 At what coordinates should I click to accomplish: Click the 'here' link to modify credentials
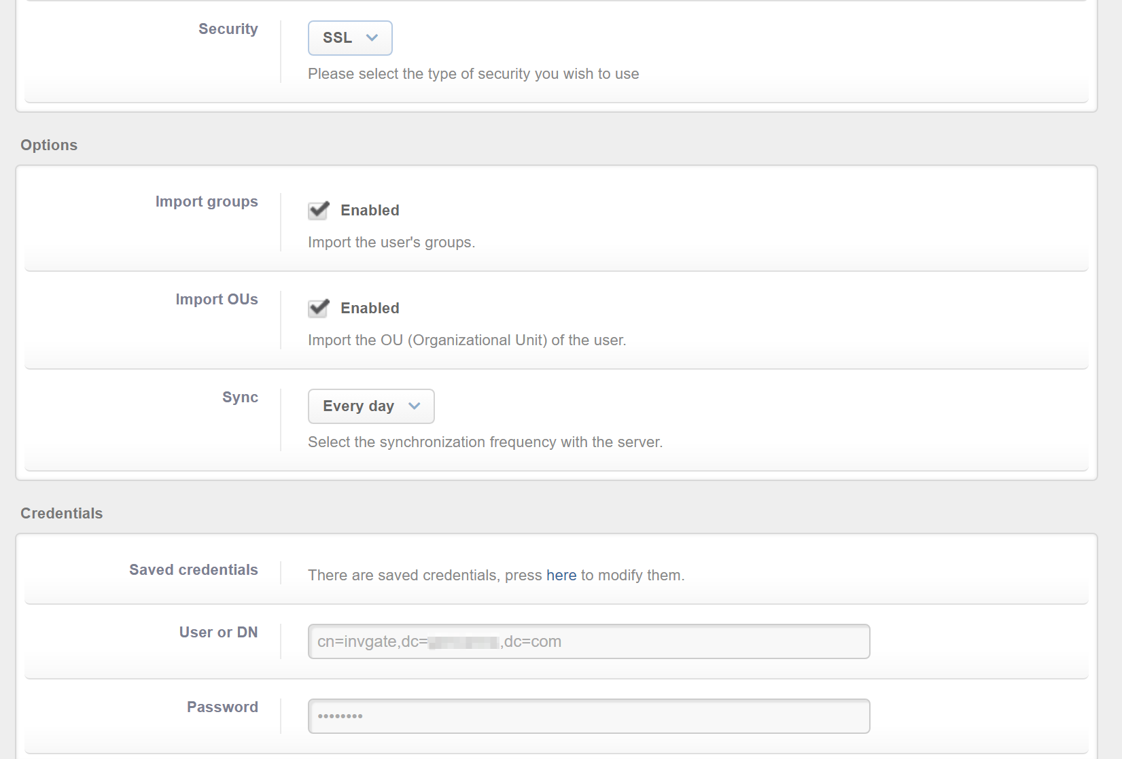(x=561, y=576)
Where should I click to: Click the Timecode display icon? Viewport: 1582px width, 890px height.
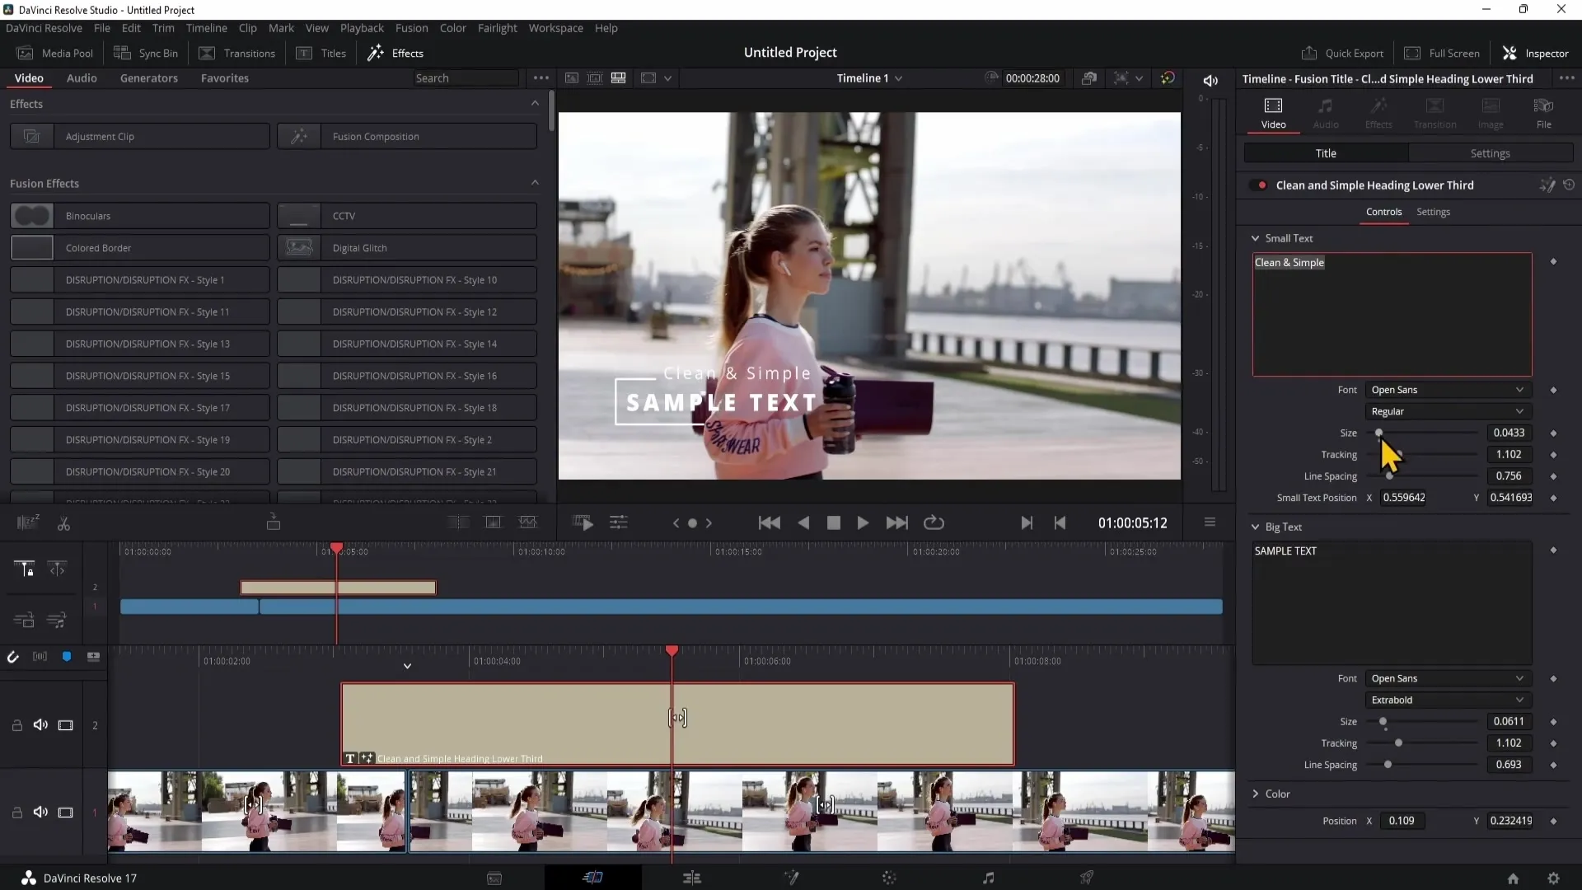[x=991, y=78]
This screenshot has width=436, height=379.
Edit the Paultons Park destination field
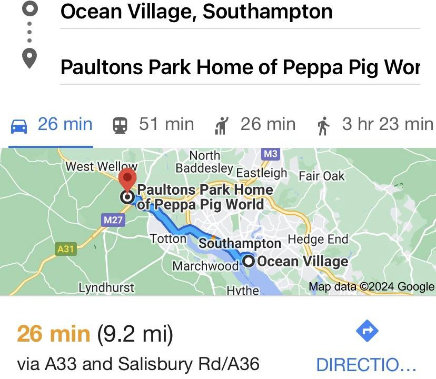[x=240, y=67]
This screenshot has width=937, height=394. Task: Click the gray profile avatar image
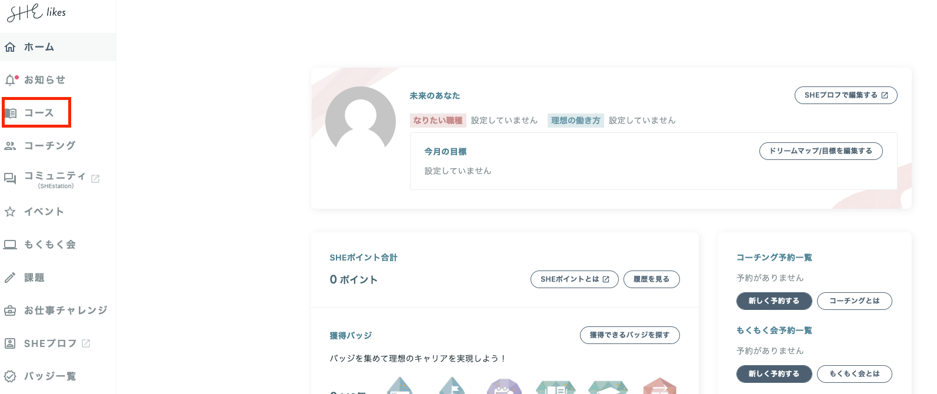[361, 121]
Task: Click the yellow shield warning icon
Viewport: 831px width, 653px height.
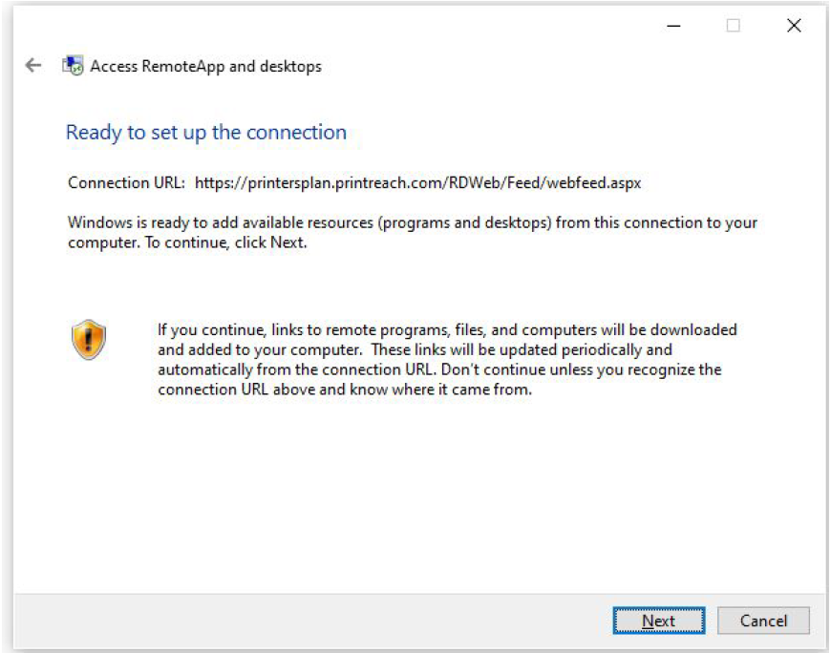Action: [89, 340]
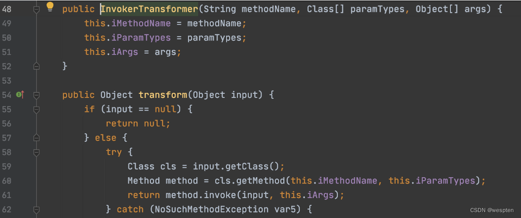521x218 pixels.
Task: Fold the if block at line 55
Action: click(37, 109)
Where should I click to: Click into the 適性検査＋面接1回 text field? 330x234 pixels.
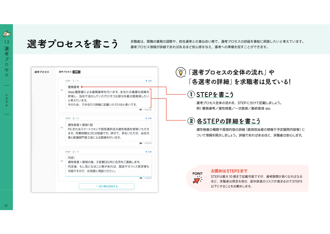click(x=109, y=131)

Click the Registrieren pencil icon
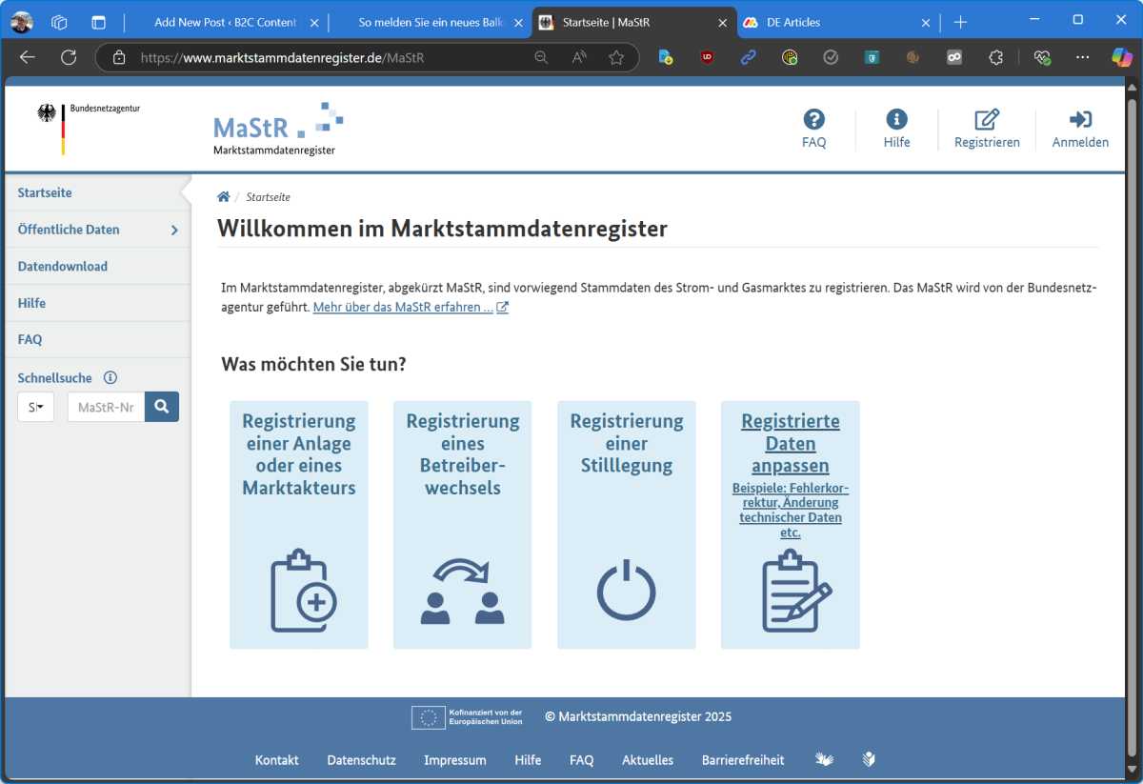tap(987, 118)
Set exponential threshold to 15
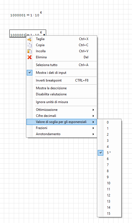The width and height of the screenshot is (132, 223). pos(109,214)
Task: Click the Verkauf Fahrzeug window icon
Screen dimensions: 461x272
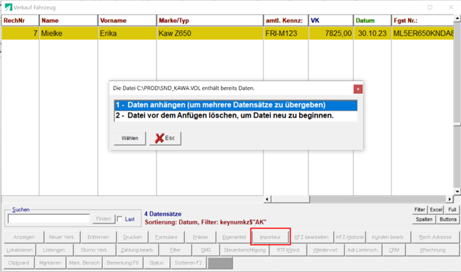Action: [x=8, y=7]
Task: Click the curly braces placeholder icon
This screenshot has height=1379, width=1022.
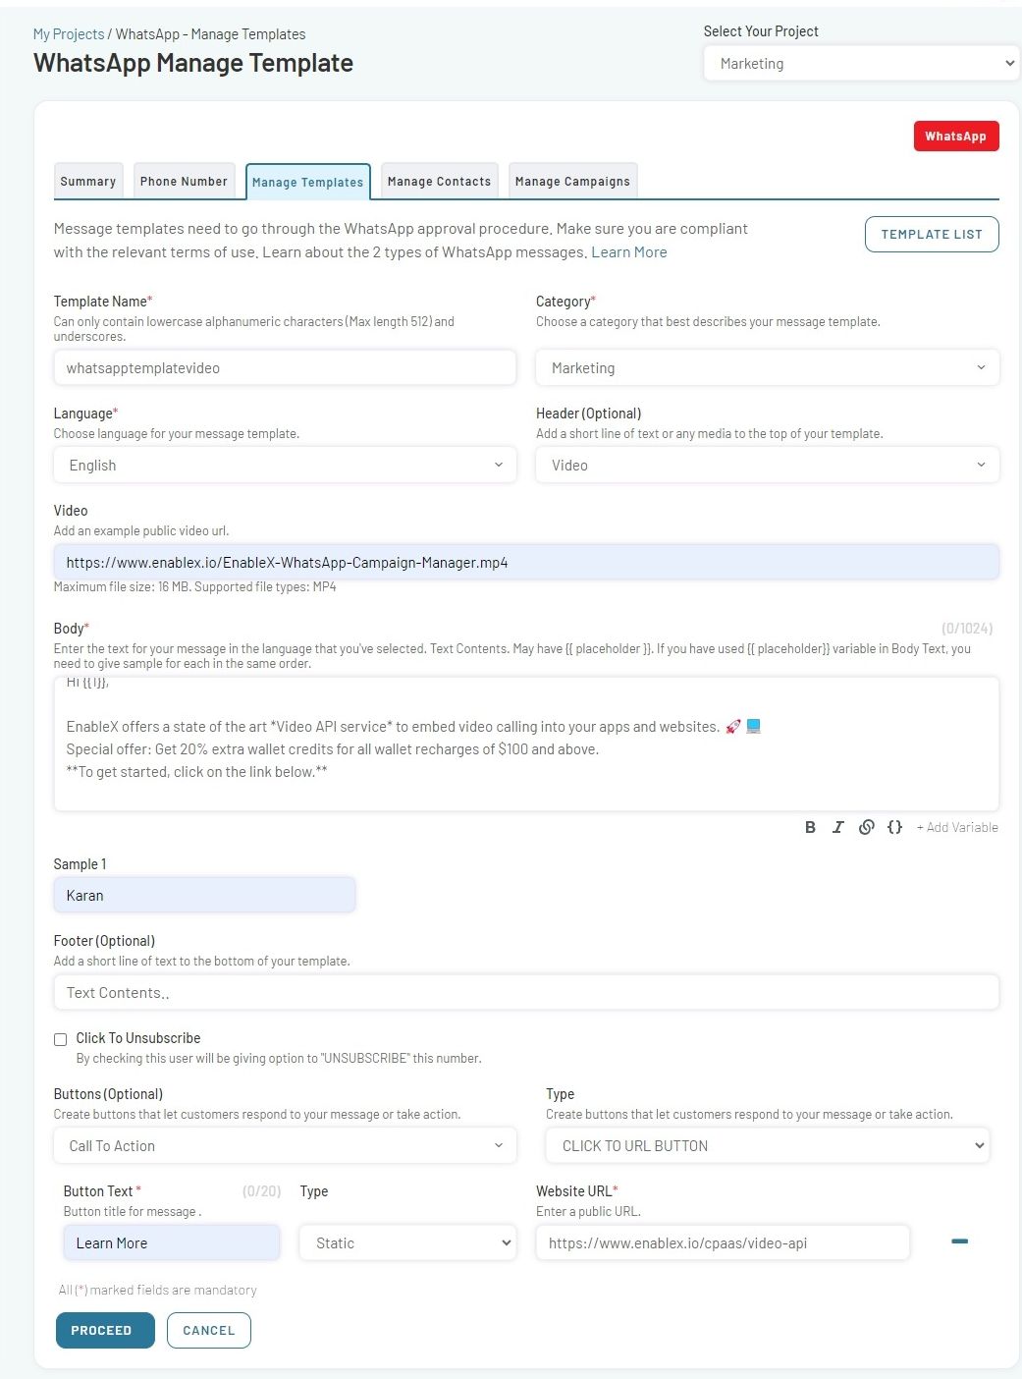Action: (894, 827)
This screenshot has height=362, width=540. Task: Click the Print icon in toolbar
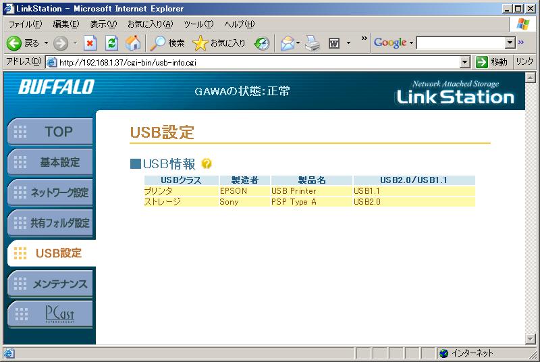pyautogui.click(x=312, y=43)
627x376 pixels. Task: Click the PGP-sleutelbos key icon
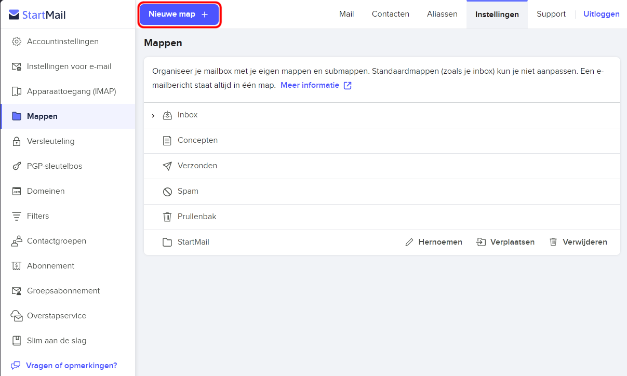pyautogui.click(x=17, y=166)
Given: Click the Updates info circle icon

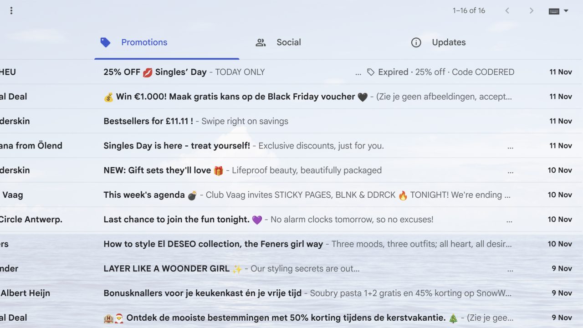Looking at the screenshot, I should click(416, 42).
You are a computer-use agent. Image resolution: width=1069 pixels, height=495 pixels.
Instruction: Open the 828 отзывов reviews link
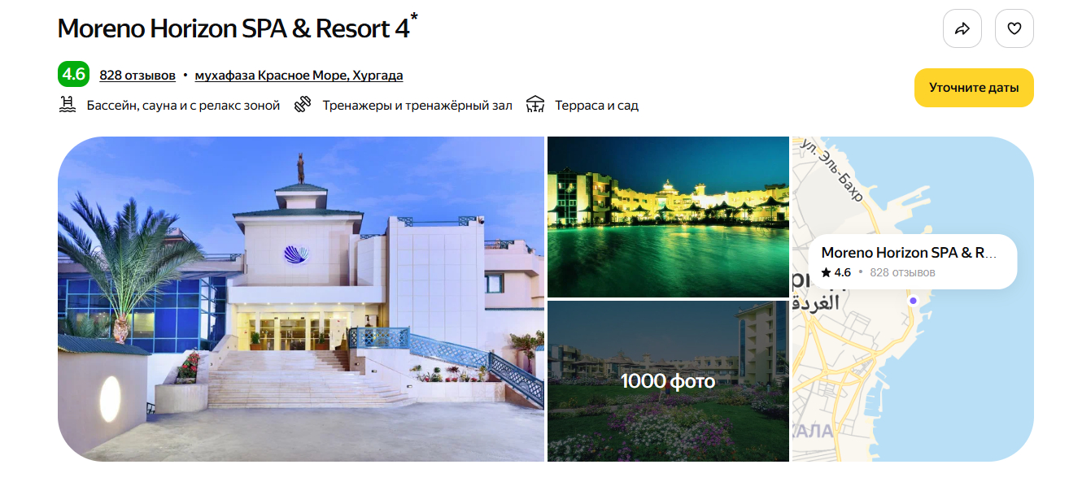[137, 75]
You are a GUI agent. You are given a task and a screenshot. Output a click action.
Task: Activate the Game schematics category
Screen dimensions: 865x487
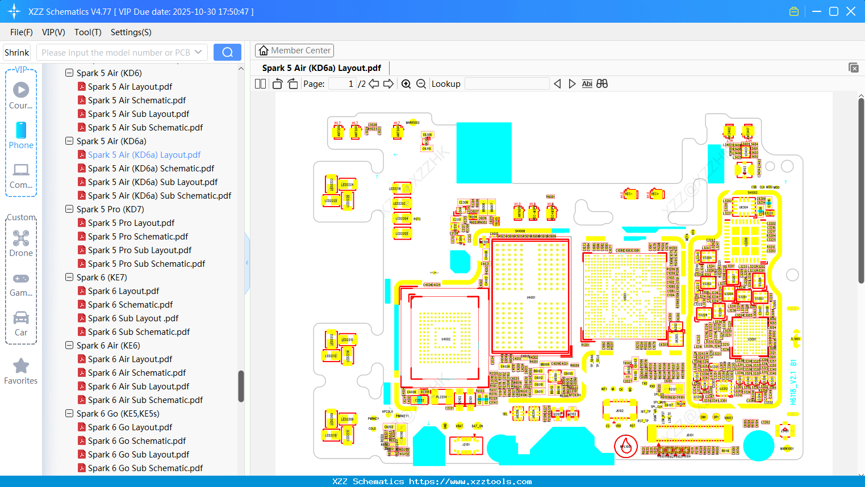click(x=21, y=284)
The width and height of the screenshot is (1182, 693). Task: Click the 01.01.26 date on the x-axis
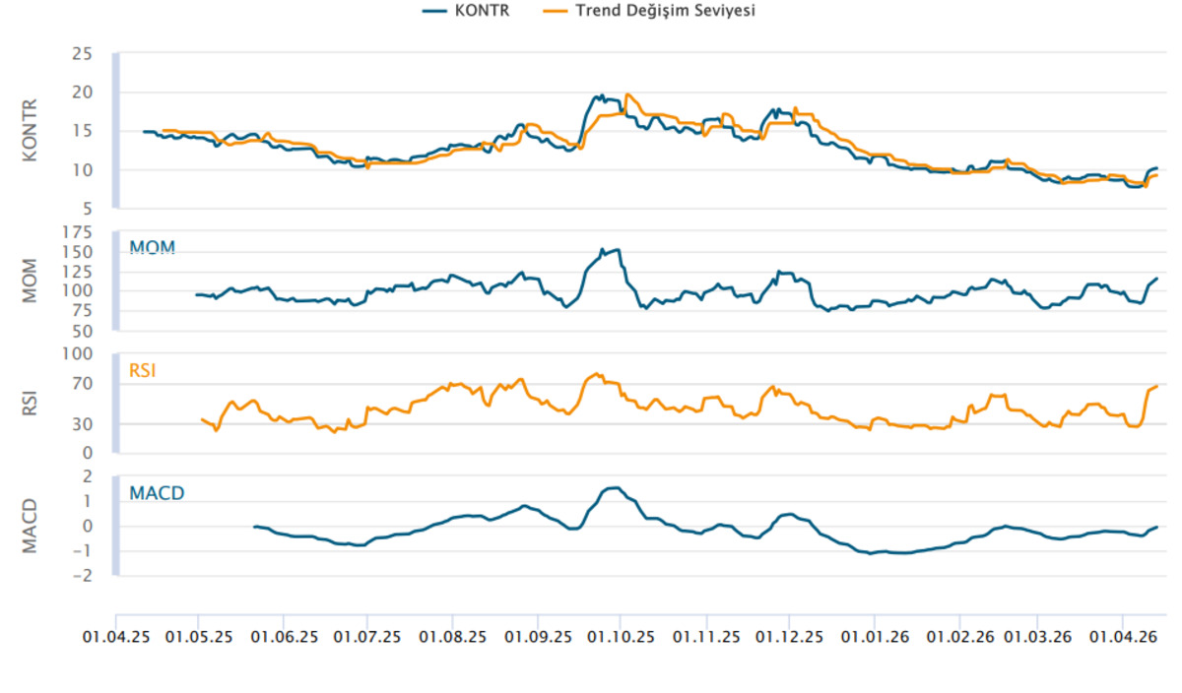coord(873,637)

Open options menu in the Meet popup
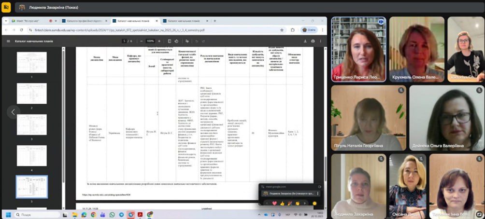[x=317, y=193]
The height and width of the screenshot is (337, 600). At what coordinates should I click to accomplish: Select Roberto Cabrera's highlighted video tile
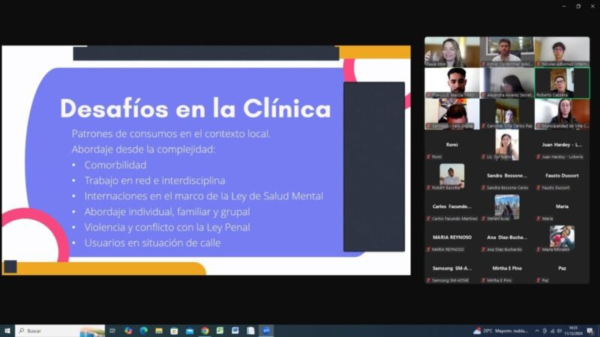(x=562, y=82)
+++++
• [TASK] Locate the word "agent" in the entries, and copy every line where it is found.

• [RESULT OF THIS TASK]
You are a computer-use agent. Image resolution: width=1069 pixels, height=495 pixels.
You are a GUI agent. You are given a task and a screenshot. Output a click action.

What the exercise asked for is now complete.